# [WORK INSTRUCTION]
Give again, word for word, the line holding "Click the error X icon in the promo alert" and every line after it through the end of the data below. Omit pictures.

# [TASK MATERIAL]
--- START ---

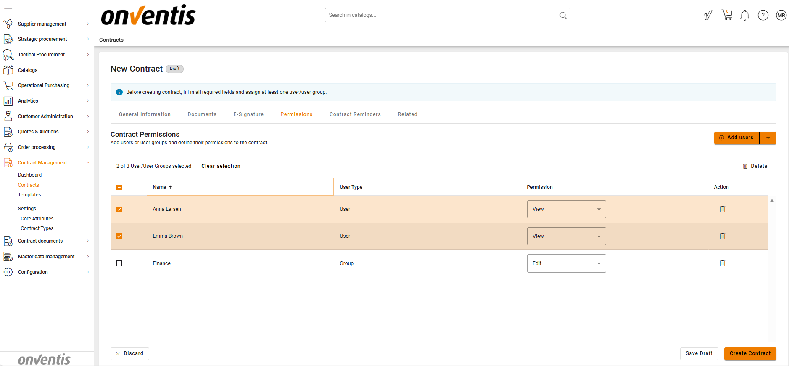Click the notifications bell icon
Viewport: 789px width, 366px height.
(x=744, y=16)
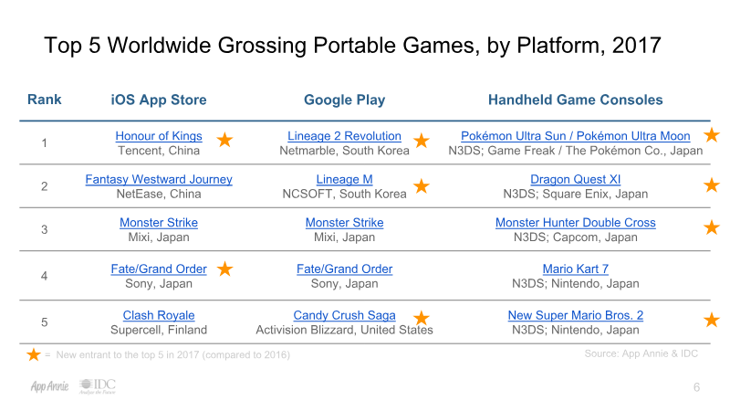Open the Fantasy Westward Journey link
Screen dimensions: 730x411
(159, 179)
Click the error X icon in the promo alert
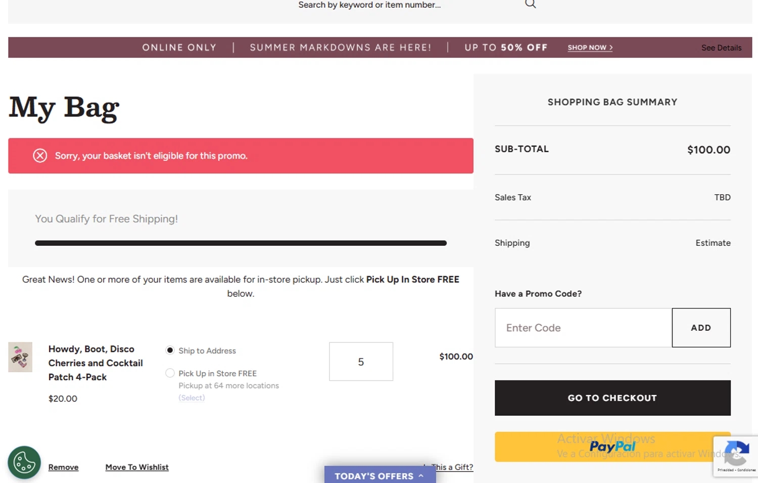Screen dimensions: 758x483 [x=40, y=156]
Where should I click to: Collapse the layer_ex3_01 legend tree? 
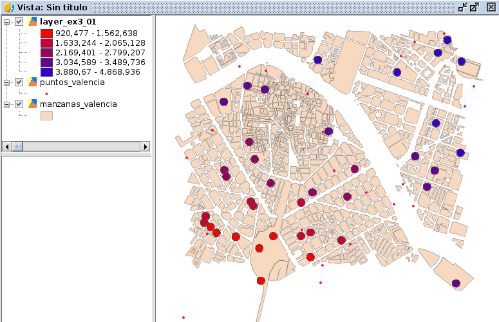(x=7, y=22)
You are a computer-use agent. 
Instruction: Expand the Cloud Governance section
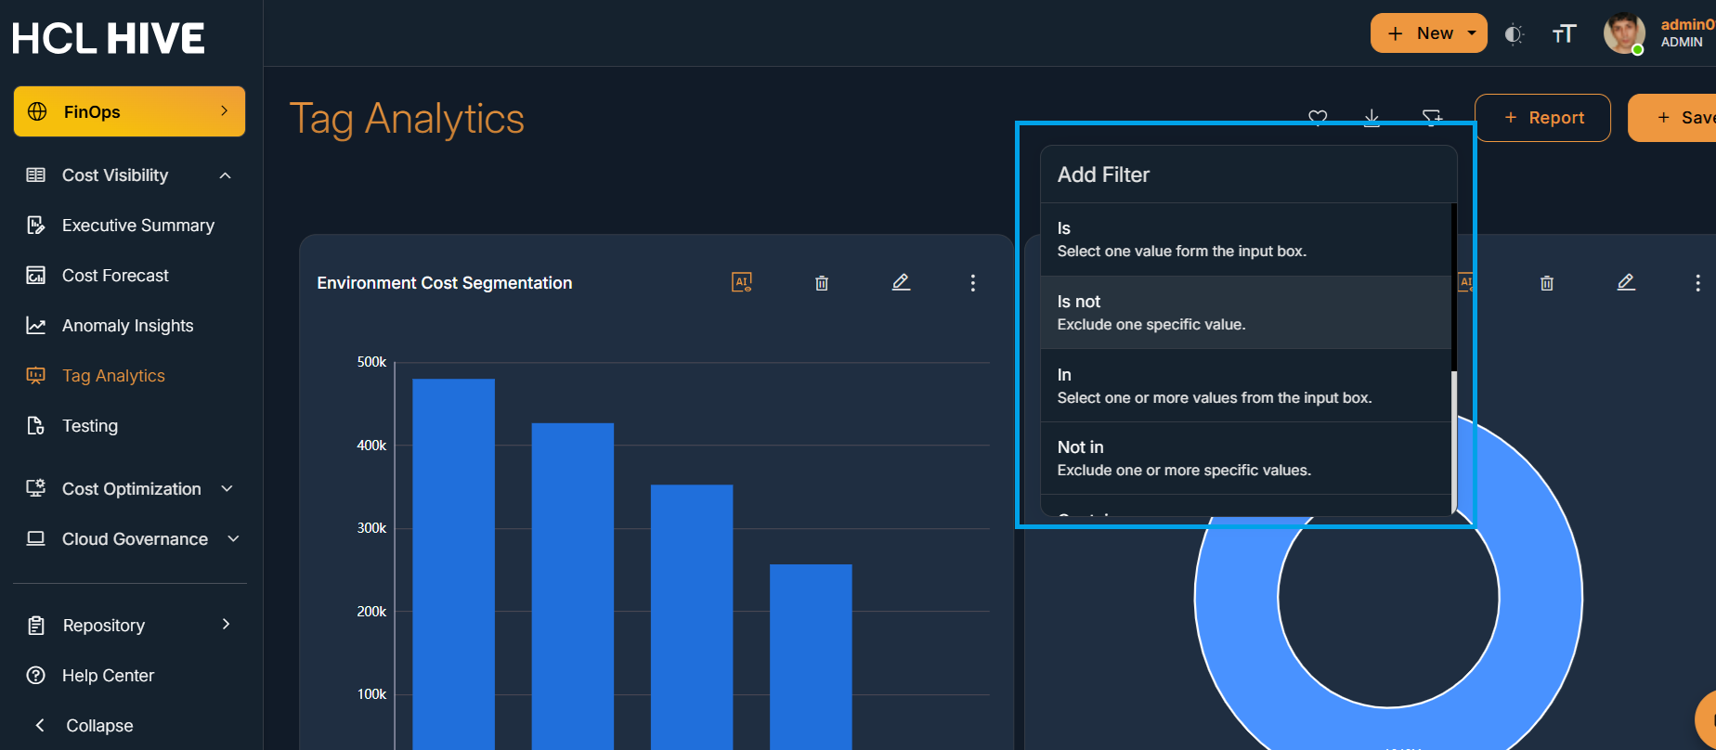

--- END ---

# [WRITTEN RESPONSE]
Click the error X icon in the promo alert
Screen dimensions: 758x483 [x=40, y=156]
Where should I click to: Collapse the layer_ex3_01 legend tree? 
(x=7, y=22)
You are a computer-use agent. 
Instruction: Expand the Cloud Governance section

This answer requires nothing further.